Tips for organising your R code

Posted on January 31, 2023 by tomaztsql — 4 Comments

Keeping your R code organised is not as straightforward as one might think. Just think about the libraries, variables, functions, and many more. All these objects can be defined and later rewritten, some might get obsolete during the process.

This process is proven to be even more crucial when you are part of a larger group of engineers, and scientists, who collaborate with you.

Motivation

The most important step toward code reproducibility is to keep code organised, and atomic, storing it by layers or components and keeping up-to-date documentation. Because R language is a scripting language, organising files into directories and subdirectories is important for later re-usage, and collaboration with different departments in an organisation.
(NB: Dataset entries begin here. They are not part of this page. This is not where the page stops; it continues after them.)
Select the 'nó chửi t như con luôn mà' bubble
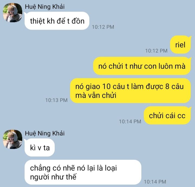This screenshot has width=195, height=187. [142, 66]
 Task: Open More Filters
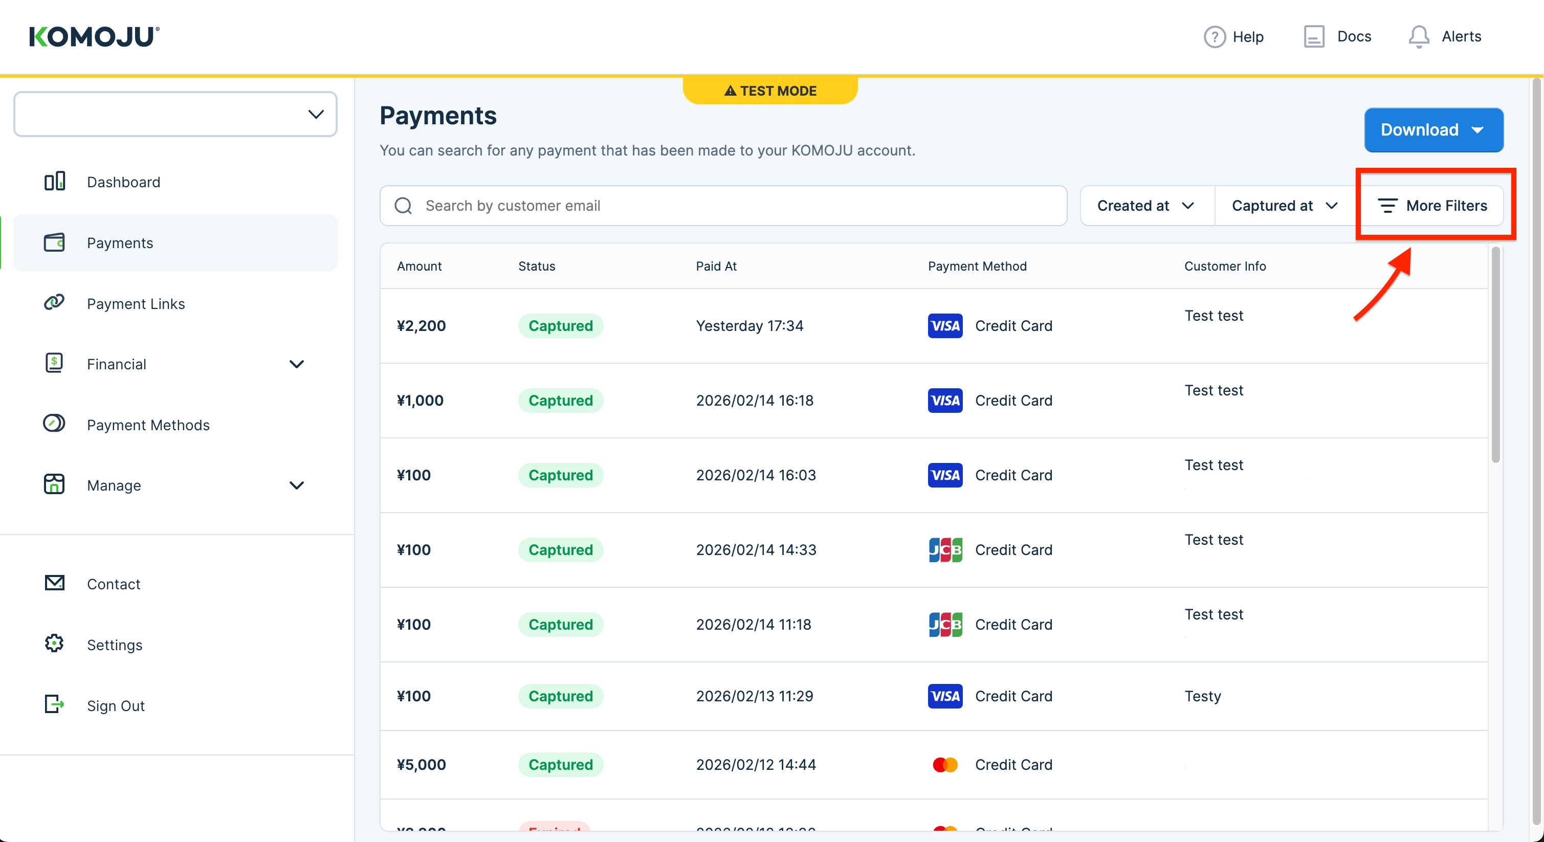(x=1433, y=206)
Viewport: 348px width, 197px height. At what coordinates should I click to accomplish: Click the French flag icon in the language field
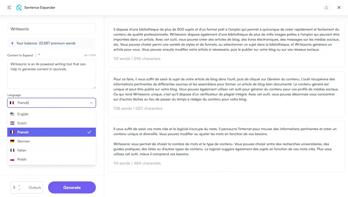[13, 103]
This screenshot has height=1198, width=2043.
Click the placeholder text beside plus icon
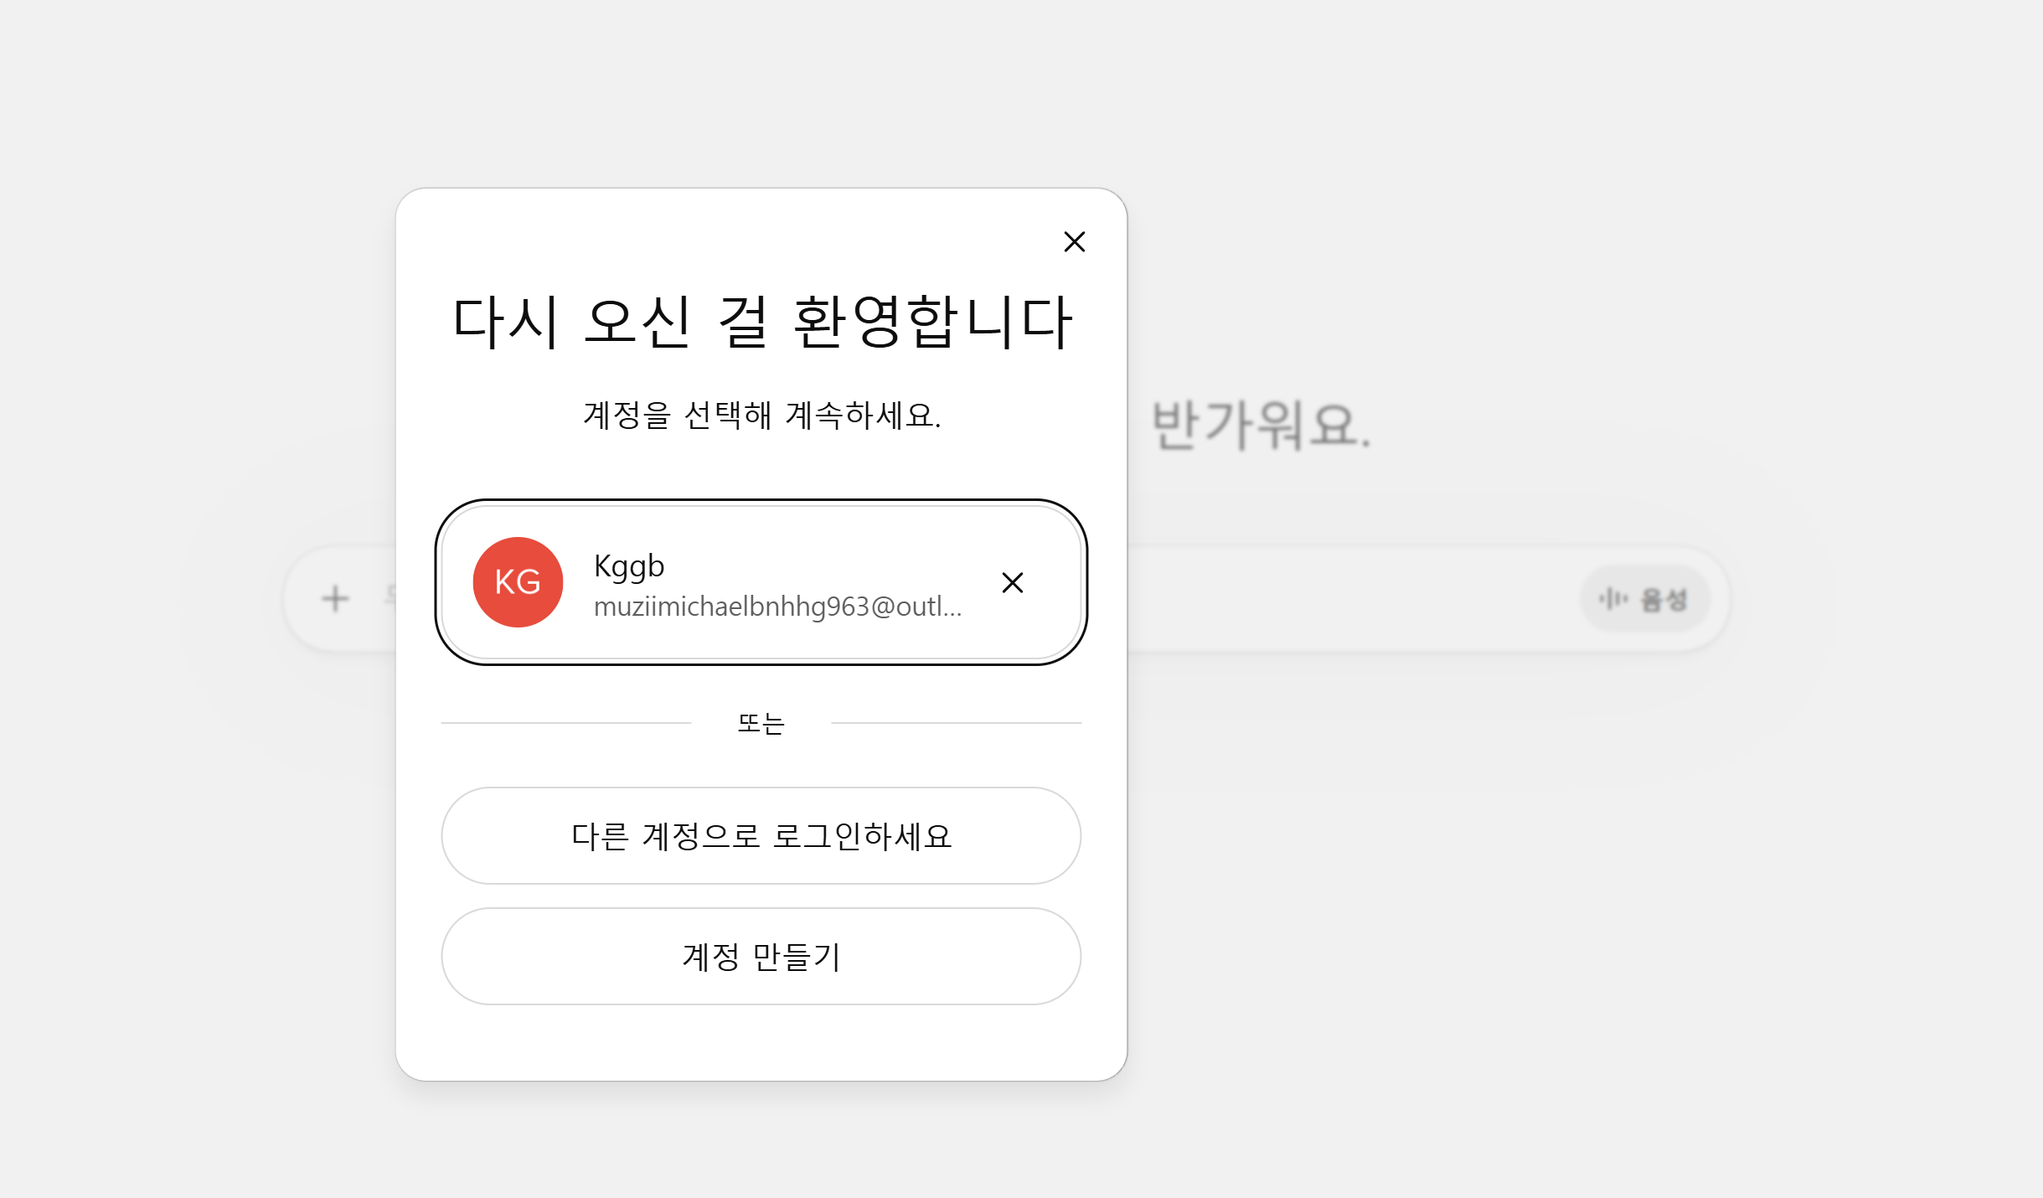tap(389, 596)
Ideally, the names of files and subdirectories are self-explanatory, so that one can tell at a glance what data files contain, what scripts do, and what came from what.
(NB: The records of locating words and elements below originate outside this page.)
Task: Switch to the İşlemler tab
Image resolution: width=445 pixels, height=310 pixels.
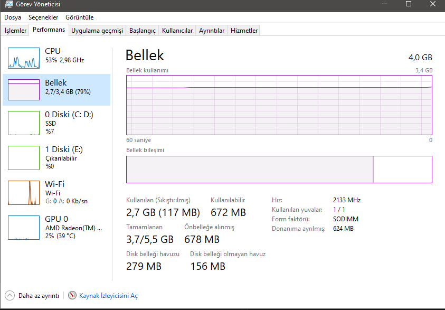Action: click(x=16, y=31)
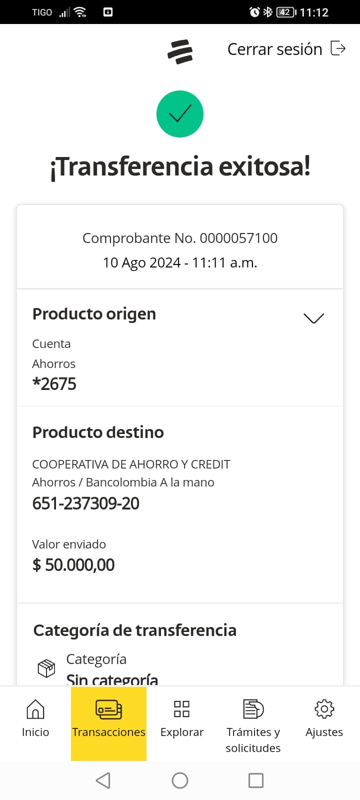Tap the category box icon
Viewport: 360px width, 800px height.
tap(47, 668)
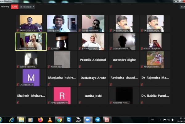Launch Firefox from the taskbar
This screenshot has width=185, height=124.
coord(40,120)
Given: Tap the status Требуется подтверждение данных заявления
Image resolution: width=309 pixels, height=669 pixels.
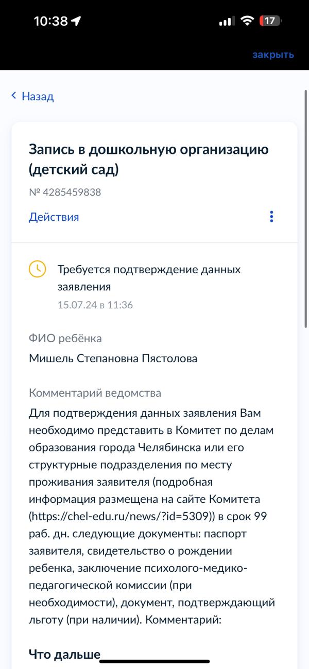Looking at the screenshot, I should click(x=149, y=278).
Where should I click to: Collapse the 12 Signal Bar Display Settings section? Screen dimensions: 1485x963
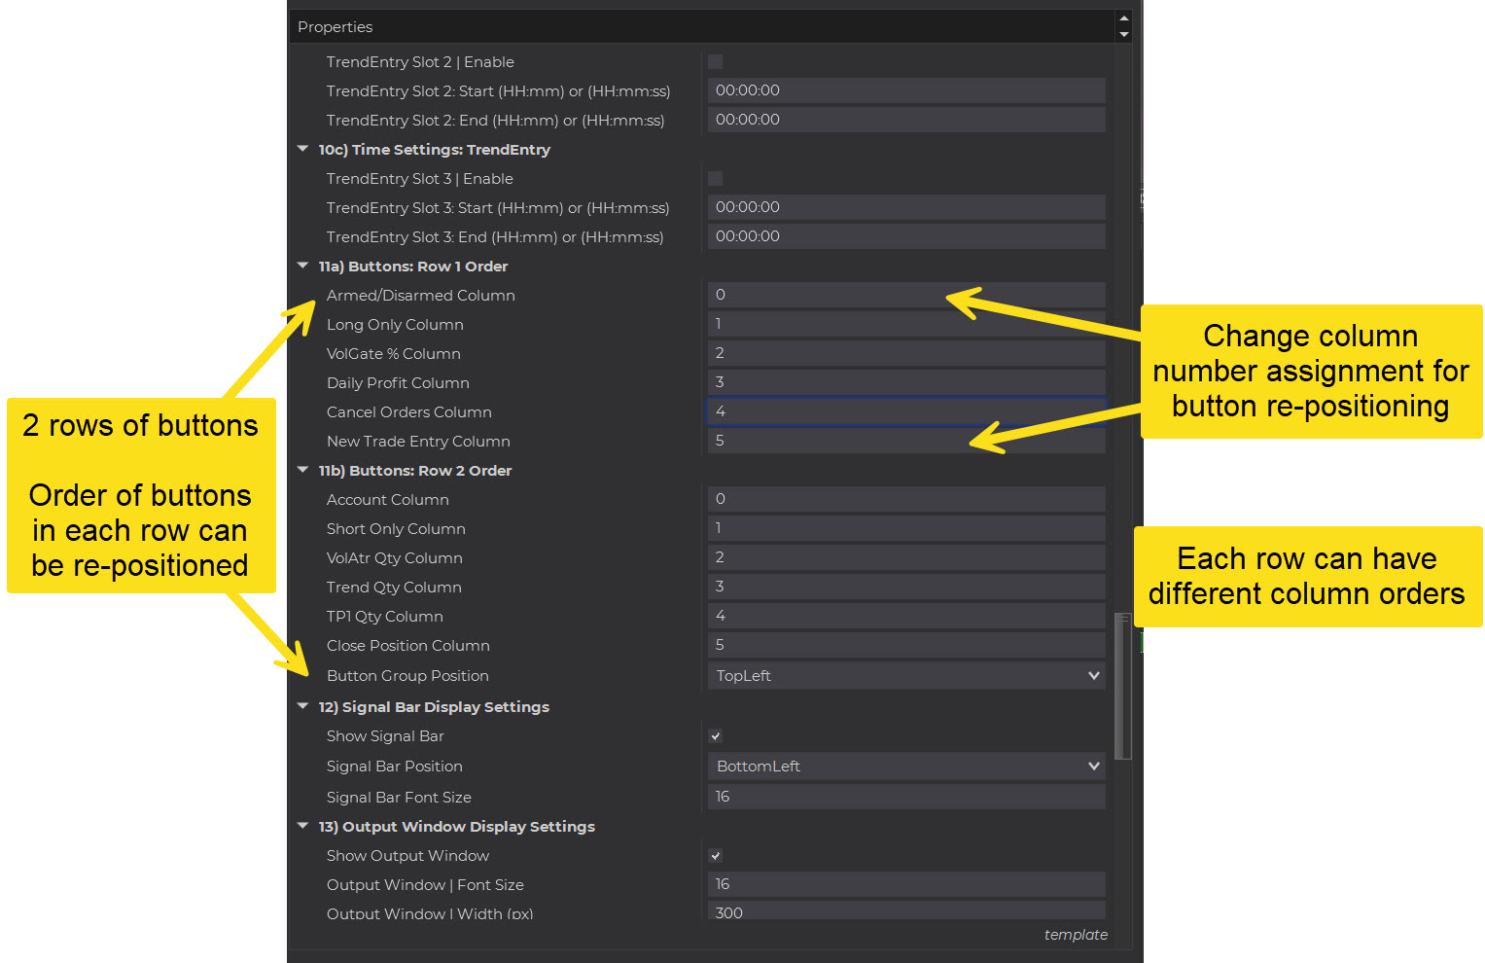coord(303,706)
The following R tips are based on frequent problems, many organisations are facing. All R samples and themes are created to be fictional and can be attached to your organisational environment. Dataset used is the iris dataset, used to show the custom theme and use of functions. All images unless otherwise noted are by the author.

1. Organising R files

You can always call R files, libraries, functions and settings from a different file. This gives a great segue to creating a folder structure, where each developer can clone or access and get all necessary files, themes, and functions that the organisation is pushing.

Structuring R files, functions, data and many more is an essential step toward reproducibility.
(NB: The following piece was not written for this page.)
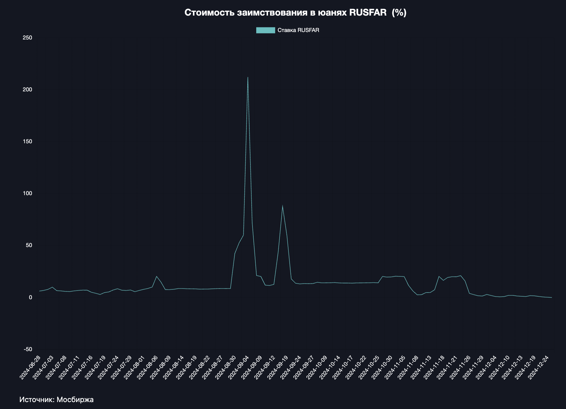Click the highest peak above 200 percent
Screen dimensions: 566x409
[x=248, y=77]
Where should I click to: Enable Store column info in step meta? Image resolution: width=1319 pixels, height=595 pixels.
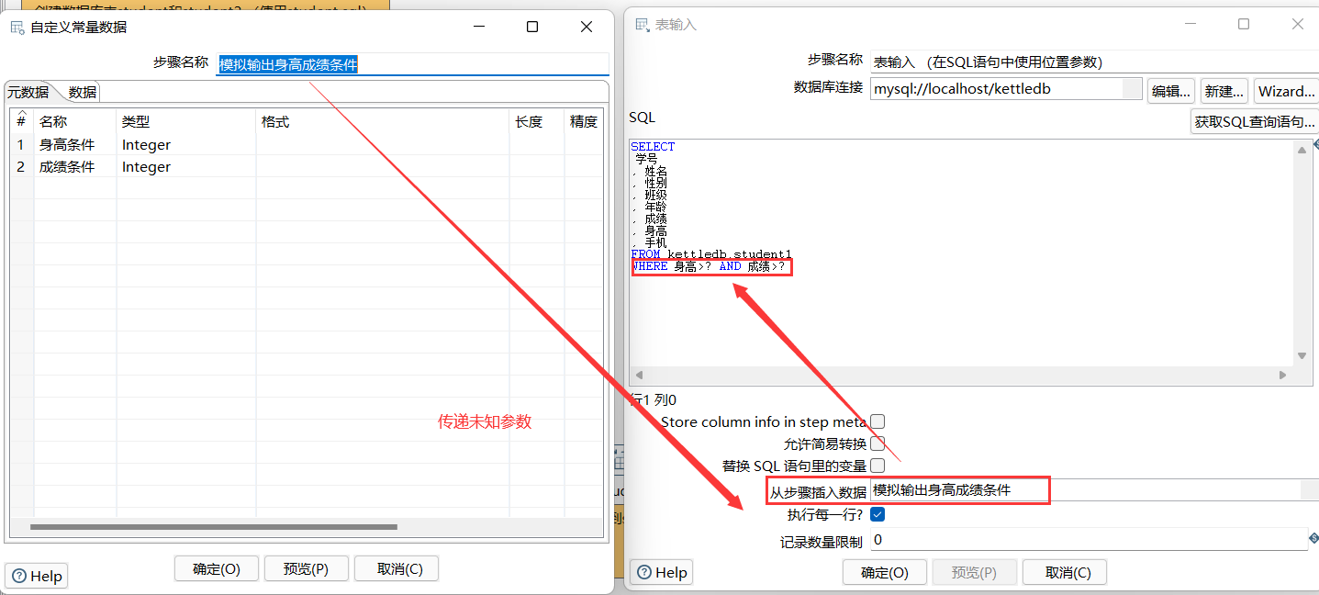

Using Projects is a great place to start (also available in Posit — RStudio), but you can always create your own structure, that will help you with code and file organisation.

2. Installing and attaching R libraries

Installing and attaching R libraries is in almost all cases part of the R code. Whenever you are writing R code, there will be a point, that you will be referencing to an external library.

You don’t want to install and attach single or multiple libraries as the sample of the pseudo-code below.

install.package("a")
install.package("b")
library(a)
library(b)

Instead, you can create a string vector with libraries names and install them if they do not exist and attach them with a shorter code:

required_Packages_Install <- c("ggplot2", "caret", "leaflet", "plotly", "magick")

for(Package in required_Packages_Install){
  if(!require(Package,character.only = TRUE)) { 
      install.packages(Package, dependencies=TRUE)
  }
  library(Package,character.only = TRUE)
}

In many enterprise environments, you might have issues with installing some packages on your local disk. These packages may contain *.zip or *.exe files and the security policy will deny them. In this case, the best solution is to install dedicated folder(s), as introduced in “Organise R files”. You will have to add the installation path and loading path for the packages.

The next step is to use a TXT file and write down all the packages needed for an R project/script. Let’s create a requirements.txt file (just like with YAML, Python,…) and put it inside package names.

Consider two R packages to help you achieve installation from the requirements.txt file. These two are requiRements and versions. Both are similar if your package list is stored in requirements.txt, but the versions function will also take the package version as input, which brings a whole new capability. On the other hand, the base function install.packages() gives you the possibility to specify in detail the arguments as repos, lib (path), destdir and many system variables. But these will be essential to store packages at the desired location.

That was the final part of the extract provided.